Exercise input
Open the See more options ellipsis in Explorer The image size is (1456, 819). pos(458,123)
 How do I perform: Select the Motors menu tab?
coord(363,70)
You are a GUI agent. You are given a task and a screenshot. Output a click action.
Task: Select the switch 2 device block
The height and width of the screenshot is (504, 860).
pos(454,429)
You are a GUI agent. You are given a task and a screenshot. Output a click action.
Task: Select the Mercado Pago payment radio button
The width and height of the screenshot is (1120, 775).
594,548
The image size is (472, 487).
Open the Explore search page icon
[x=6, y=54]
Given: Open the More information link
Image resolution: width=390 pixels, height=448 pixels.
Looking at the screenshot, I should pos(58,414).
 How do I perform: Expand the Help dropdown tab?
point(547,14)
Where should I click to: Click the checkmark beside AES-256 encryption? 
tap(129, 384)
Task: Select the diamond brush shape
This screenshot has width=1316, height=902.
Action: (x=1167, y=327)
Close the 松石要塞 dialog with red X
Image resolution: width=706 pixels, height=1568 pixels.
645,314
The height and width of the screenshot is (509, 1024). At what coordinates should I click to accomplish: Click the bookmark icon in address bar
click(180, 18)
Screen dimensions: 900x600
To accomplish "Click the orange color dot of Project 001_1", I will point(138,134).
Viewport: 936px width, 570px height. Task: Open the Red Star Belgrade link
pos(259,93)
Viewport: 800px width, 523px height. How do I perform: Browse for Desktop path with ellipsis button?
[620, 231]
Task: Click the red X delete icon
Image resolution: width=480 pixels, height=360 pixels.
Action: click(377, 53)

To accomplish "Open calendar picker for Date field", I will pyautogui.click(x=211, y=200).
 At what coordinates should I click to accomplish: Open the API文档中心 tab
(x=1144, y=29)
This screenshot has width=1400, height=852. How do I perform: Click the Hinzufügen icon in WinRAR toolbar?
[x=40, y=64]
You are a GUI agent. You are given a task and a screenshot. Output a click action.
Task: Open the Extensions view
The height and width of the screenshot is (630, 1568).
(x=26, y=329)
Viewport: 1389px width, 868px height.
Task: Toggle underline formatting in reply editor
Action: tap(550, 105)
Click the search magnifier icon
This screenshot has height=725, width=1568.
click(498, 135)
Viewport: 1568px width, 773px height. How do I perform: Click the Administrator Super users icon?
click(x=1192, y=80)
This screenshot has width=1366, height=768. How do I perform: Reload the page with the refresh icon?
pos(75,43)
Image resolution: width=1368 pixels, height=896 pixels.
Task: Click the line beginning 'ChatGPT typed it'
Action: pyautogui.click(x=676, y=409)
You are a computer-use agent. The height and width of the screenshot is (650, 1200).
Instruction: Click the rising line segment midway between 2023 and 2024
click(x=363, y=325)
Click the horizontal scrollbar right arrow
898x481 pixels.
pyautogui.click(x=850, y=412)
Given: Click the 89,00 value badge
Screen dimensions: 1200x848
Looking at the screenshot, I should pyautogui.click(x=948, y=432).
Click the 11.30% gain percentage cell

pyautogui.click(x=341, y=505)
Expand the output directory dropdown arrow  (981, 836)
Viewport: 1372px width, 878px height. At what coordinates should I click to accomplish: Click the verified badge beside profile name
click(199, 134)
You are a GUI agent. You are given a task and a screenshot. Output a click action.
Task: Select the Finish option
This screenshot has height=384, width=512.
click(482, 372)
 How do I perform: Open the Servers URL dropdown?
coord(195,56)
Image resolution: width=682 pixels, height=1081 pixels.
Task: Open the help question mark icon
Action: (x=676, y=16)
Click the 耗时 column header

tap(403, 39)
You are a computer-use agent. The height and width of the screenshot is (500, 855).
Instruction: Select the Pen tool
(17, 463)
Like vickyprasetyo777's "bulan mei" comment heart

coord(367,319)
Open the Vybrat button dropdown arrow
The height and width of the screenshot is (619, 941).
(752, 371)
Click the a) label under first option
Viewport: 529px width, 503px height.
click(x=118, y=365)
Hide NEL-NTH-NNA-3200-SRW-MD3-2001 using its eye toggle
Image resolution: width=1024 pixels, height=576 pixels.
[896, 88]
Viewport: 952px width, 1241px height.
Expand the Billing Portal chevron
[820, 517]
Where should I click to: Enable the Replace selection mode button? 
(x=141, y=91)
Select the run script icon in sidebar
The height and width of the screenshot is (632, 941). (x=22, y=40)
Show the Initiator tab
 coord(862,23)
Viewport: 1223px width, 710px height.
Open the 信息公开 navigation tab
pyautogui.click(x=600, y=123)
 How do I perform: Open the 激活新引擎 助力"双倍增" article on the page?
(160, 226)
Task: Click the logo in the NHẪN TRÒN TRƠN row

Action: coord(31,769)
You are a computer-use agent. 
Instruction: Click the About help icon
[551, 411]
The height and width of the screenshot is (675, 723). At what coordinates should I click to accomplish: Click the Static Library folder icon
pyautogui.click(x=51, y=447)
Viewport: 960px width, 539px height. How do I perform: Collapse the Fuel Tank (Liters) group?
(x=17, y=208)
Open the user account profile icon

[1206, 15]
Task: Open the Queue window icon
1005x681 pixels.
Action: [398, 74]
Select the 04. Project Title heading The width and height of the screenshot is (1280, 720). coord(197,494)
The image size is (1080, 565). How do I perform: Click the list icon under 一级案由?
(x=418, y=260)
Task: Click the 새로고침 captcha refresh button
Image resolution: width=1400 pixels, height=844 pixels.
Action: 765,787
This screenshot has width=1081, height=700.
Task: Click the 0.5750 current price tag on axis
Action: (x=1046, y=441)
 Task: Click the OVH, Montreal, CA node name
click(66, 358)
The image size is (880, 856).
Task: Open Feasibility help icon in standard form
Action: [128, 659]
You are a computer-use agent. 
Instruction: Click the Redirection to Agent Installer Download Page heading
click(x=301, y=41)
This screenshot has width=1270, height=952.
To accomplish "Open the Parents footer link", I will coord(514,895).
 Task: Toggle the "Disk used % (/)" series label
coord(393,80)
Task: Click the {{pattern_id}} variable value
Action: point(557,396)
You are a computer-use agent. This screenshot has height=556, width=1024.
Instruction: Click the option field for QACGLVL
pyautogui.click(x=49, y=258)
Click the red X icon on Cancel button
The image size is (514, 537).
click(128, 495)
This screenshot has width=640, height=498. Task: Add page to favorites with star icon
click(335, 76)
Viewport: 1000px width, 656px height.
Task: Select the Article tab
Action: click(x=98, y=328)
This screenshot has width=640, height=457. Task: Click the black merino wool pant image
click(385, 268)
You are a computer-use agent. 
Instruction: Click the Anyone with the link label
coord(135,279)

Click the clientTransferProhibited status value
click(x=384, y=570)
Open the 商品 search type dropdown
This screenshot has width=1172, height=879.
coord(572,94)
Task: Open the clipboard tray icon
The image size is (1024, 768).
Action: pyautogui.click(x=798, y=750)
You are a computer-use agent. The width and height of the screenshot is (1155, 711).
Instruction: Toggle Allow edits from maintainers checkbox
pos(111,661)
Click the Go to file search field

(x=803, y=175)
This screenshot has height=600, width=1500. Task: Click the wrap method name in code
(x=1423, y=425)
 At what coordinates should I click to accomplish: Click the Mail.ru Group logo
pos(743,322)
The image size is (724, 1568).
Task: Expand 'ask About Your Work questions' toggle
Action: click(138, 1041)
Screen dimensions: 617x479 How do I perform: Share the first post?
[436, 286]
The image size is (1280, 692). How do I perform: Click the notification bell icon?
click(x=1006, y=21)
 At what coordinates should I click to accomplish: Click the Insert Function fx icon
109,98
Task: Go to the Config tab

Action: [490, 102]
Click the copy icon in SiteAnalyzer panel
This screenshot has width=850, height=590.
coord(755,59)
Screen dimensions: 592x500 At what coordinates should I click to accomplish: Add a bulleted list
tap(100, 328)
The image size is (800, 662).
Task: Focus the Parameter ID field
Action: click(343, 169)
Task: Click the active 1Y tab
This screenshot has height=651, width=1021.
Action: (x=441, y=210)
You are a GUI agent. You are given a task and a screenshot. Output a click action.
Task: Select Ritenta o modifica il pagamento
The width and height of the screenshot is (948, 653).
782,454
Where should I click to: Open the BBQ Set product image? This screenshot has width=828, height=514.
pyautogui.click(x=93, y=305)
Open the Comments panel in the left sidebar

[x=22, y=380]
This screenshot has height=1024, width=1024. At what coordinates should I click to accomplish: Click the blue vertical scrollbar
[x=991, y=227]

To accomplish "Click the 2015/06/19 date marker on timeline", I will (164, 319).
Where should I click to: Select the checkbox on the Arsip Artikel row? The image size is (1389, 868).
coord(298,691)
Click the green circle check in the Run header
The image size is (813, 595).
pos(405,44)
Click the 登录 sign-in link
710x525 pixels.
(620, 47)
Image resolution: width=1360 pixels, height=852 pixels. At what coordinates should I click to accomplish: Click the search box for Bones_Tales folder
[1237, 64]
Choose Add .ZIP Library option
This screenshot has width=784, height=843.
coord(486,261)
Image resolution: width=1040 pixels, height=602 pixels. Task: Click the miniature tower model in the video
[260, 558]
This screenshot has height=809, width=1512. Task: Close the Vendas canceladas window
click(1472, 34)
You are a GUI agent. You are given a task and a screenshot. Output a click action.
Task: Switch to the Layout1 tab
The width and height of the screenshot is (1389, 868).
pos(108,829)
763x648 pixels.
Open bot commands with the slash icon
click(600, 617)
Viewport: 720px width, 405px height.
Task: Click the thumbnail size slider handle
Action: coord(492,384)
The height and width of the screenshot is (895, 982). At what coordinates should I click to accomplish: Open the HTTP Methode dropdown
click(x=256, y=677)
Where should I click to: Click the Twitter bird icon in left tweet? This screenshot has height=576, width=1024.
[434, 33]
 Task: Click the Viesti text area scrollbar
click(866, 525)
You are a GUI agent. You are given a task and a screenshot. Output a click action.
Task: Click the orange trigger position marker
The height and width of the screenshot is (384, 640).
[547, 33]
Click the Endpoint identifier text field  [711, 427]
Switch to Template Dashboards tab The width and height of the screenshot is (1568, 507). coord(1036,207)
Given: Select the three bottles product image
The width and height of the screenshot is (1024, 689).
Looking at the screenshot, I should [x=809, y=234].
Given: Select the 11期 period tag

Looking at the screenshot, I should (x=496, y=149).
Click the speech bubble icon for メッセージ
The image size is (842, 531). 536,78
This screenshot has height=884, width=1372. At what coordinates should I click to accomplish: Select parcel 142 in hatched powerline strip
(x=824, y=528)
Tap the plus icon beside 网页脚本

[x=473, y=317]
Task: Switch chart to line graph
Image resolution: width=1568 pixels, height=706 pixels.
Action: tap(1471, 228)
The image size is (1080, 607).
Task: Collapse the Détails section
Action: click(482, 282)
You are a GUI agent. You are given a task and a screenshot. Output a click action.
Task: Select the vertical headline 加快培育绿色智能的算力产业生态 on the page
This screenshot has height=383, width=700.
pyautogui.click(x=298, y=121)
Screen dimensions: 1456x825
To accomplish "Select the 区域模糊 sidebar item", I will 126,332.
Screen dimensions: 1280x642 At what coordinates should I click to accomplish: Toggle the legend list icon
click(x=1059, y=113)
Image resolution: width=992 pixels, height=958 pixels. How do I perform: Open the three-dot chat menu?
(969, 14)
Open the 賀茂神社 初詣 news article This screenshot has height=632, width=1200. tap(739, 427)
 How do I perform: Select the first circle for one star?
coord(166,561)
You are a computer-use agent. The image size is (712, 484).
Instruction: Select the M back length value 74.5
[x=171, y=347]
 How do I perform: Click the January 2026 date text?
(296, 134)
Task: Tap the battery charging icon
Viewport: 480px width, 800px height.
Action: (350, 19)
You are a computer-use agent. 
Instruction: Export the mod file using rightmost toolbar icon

The task
List every line above that holds the word "Project".

Exercise solution
To accomplish "Click the orange color dot of Project 001_1", I will point(138,134).
Select the 04. Project Title heading The width and height of the screenshot is (1280, 720). coord(197,494)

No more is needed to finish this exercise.